Today July 1st is the anniversary of the Battle of the Somme , the bloodiest day in British Military history when almost 20,000 British soldiers died in one day .
This battle came about after 18 months of deadlock in the trenches on the Western Front, the Allies needed to achieve a decisive victory. In 1915, a plan was finalised for a joint British and French offensive the following year. However, the German attack against the French at Verdun meant that the British were left to take the lead.
The plan for the Somme was devised by Sir Douglas Haig and Sir Henry Rawlinson . Many of the infantry who went over the top were volunteers of 1914, including Pals battalions made up of friends, relatives and workmates serving side by side.
This was their first experience of a major action in the largest attack the British Army had yet conducted but the Generals plan was flawed in a number of ways and unravelled almost as soon as the British troops started to advance resulting in massive loss of life .
From the Cleator Moor Roll of Honour we remember the men from our Town who fought and died on that day . They were (click on name to go to that soldiers record in our WW1 database)
The Battle of the Somme raged on for over 4 months as the British Empires army were held by stubborn German resistance for little gain.

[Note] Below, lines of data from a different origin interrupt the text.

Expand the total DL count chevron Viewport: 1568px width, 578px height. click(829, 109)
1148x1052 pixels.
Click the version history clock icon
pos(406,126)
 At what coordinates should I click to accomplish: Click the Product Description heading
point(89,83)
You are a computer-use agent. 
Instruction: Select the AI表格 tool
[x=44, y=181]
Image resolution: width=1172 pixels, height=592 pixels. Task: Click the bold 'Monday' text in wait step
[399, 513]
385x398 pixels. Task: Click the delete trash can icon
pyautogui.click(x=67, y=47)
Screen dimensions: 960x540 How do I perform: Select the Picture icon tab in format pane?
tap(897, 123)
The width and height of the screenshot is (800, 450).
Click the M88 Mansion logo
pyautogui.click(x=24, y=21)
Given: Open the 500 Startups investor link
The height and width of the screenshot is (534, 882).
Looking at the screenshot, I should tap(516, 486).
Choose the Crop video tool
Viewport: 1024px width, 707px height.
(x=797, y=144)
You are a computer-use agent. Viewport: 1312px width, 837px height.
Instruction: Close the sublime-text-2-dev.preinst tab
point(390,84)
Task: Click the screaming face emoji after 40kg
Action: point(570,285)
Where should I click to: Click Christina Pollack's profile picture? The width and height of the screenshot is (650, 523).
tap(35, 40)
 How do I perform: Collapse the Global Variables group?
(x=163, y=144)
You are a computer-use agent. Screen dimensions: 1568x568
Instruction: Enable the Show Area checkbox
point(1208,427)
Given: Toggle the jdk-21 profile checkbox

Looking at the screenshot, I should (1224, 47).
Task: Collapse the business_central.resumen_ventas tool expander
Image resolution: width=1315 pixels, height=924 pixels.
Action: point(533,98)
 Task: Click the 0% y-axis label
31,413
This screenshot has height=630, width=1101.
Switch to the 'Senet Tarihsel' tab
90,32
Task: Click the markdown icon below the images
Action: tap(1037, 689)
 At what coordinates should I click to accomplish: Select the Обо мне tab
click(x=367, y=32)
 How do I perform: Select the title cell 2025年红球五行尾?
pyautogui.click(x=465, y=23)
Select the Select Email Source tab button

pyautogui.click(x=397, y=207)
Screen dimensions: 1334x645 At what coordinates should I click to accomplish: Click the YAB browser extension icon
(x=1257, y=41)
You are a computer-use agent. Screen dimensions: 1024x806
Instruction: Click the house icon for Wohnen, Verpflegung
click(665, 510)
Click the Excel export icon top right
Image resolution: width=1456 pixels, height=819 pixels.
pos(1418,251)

By the end of this battle in November 1916 there were over 1,000,000 casualties, and over 300,000 men were killed or declared missing .
With over 50 men from Cleator Moor laying down their lives on the Somme battlefields.
The huge casualties suffered during the Battle of the Somme played a significant part in earning Haig the nickname 'The Butcher
However the sacrifice and the suffering of those men especially from the Moor must never be forgotten .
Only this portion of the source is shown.